For Connectionists, learning is what the brain does, and therefore the task is one of reverse-engineering. The brain learns by adjusting the strengths of connections between neurons. The primary challenge is figuring out which weights are responsible for which errors, and adjusting accordingly.
The Connectionist master algorithm is backpropagation, in which the difference between system output and desired output is fed back to the neural network, layer after layer, in an effort to close the gap.
Hebb's Rule: "Neurons that fire together wire together."
Knowledge is not stored in any one location, but is diffuse in the connections.
Mathematical model of the simulated neuron heavily inspired by the biological neuron:
Perceptrons were the original artificial neurons, with one layer of weights to learn and a binary threshold activation function. The weighted vote scheme effectively describes a hyperplane that divides the space of input vectors.

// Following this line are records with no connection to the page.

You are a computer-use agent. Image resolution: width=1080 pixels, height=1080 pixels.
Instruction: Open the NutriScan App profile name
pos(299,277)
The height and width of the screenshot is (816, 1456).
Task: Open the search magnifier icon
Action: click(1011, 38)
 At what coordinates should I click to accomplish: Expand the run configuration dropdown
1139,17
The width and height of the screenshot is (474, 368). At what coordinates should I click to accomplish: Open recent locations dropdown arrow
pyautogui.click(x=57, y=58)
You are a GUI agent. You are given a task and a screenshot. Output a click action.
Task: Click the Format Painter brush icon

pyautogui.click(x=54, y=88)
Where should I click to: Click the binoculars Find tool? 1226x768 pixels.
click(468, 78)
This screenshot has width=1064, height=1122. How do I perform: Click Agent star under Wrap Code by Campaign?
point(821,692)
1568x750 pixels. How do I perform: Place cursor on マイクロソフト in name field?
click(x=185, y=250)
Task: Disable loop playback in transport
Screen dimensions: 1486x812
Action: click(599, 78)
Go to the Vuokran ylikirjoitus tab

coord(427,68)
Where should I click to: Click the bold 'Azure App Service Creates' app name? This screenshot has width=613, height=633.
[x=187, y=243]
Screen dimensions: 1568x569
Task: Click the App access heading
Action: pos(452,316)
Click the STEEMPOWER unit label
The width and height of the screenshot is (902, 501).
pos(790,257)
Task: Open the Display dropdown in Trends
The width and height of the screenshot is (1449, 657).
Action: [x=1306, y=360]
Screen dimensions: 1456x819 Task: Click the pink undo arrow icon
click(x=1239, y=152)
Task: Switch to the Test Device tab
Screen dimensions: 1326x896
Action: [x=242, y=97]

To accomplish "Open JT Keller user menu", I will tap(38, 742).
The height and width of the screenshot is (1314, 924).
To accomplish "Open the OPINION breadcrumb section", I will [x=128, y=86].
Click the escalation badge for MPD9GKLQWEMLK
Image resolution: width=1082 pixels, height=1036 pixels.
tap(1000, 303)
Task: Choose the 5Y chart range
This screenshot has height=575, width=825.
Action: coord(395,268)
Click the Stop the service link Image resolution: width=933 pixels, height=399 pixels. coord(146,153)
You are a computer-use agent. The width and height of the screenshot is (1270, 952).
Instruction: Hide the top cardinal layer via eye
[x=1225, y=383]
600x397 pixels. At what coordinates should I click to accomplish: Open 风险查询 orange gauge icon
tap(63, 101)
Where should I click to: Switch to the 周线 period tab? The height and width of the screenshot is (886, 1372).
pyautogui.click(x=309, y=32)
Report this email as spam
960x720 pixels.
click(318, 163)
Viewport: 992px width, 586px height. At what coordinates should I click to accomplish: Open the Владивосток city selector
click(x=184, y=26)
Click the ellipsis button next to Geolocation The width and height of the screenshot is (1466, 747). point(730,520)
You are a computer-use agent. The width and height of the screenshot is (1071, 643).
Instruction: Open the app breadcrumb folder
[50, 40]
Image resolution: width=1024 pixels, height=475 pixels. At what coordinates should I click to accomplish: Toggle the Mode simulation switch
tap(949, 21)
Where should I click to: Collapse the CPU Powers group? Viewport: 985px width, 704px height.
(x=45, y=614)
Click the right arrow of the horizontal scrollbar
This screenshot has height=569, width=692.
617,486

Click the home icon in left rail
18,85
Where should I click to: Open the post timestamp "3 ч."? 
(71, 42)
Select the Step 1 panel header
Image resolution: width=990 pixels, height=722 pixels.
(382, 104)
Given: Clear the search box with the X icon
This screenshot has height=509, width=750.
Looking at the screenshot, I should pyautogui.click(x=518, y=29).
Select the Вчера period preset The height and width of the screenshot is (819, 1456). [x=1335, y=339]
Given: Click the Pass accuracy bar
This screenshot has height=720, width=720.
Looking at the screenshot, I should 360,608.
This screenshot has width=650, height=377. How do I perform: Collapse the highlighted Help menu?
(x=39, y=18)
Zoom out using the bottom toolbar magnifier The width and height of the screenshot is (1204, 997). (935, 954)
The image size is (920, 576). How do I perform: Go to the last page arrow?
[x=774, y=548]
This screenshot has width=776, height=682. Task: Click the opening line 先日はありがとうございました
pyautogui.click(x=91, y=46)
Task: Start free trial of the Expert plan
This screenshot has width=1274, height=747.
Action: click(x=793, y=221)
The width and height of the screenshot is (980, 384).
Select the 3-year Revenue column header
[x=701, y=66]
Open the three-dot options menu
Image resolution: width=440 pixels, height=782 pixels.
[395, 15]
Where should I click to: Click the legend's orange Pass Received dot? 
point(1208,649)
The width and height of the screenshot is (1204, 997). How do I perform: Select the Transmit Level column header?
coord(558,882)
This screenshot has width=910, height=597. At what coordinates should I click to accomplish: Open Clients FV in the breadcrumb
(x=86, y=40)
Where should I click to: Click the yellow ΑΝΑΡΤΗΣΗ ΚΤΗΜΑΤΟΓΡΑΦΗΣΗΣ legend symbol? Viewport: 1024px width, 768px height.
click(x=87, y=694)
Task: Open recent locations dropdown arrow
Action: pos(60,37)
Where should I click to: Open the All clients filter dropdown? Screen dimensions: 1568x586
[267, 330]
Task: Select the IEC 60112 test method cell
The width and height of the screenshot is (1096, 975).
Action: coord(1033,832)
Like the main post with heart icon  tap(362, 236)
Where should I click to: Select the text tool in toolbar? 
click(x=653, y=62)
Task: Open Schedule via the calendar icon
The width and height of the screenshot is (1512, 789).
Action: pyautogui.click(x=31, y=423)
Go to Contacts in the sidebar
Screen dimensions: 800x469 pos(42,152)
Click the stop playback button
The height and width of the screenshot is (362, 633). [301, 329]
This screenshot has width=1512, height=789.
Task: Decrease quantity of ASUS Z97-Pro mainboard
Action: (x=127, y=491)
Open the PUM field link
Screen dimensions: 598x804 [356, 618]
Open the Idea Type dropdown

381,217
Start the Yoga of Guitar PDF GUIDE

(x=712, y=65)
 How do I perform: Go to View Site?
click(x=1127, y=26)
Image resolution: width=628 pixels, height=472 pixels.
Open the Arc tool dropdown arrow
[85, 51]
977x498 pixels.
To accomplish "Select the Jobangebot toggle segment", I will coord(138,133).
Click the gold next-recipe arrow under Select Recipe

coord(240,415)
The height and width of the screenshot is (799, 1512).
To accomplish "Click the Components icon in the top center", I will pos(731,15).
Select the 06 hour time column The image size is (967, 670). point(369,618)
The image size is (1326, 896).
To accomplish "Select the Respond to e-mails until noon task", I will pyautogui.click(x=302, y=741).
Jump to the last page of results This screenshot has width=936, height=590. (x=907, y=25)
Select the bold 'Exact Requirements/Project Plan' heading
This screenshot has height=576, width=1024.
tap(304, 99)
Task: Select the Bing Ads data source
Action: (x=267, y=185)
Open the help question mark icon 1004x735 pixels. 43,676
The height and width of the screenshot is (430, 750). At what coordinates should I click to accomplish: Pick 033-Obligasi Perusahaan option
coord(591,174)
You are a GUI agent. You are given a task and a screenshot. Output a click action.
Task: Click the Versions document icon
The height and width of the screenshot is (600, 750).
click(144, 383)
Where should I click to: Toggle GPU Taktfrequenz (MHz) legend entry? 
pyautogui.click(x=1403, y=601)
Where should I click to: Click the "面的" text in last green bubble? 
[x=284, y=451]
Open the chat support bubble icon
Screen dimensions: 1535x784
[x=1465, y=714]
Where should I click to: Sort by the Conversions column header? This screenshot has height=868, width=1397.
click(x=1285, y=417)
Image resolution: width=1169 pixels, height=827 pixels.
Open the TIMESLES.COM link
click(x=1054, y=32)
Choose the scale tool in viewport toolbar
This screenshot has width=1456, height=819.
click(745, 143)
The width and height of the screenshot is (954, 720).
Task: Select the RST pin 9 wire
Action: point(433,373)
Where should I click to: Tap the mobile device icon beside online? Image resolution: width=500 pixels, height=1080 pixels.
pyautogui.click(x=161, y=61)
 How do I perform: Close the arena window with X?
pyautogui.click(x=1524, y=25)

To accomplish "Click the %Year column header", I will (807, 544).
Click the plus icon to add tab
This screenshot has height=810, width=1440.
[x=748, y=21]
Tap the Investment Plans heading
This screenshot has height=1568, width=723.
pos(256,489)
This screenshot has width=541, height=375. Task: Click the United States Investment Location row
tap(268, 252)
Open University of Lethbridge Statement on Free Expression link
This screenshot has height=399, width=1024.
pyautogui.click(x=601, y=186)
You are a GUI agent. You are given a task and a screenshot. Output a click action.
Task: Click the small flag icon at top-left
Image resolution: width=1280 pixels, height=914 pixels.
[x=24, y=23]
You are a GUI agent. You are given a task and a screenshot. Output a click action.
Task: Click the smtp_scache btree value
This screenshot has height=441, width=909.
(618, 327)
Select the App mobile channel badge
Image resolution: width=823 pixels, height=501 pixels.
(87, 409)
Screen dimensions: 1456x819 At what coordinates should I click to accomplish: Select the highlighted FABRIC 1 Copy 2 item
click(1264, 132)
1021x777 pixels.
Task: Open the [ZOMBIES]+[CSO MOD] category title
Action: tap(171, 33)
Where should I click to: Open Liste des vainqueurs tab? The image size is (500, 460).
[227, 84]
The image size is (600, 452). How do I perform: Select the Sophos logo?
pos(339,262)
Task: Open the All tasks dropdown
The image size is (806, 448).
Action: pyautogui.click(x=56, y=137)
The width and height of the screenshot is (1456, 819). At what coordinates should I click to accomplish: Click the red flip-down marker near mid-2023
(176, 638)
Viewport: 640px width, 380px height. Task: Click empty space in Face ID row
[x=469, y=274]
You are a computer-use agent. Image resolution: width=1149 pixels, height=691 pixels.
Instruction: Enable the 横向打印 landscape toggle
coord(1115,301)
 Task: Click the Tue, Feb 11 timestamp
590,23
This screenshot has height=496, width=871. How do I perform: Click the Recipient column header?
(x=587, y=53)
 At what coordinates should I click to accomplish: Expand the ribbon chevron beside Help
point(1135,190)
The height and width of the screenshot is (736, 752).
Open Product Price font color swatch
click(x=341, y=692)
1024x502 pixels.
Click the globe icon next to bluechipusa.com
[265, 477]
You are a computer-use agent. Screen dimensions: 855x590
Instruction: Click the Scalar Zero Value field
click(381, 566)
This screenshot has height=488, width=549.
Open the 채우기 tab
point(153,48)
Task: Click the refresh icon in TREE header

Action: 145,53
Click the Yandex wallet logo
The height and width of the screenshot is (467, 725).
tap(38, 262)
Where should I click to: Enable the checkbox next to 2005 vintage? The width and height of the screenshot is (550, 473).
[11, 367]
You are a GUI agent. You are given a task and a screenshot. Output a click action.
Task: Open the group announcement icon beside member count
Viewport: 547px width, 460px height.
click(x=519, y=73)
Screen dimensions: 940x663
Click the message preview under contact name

Learning with artificial neurons is about comparing output and reality and adjusting accordingly.
The non-linearity in the activation function keeps the whole network from collapsing into a linear operation. And non-linear systems are simply more capable and fun.
Credit Assignment Problem: If we layer neurons, how do we know which hidden layer node weights to nudge when learning?
Revenge of the knowledge engineers: Misky & Papert Perceptrons (1969), stalled research into connectionist ideas for a decade.
Maths breakthrough (well, statistical physics): Hopfield nets (1982)
From deterministic physical model to a probabilistic one: Boltzmann machines (1985)
Early brekathrough arrived when binary thresholding step was replaced with the softer function of phase transitions — the S-curve, the sigmoid. Moving from discrete output to continuous made a substantial qualitative difference. Sigmoids provided "a safe half-way house between dumb linear functions and hard step functions."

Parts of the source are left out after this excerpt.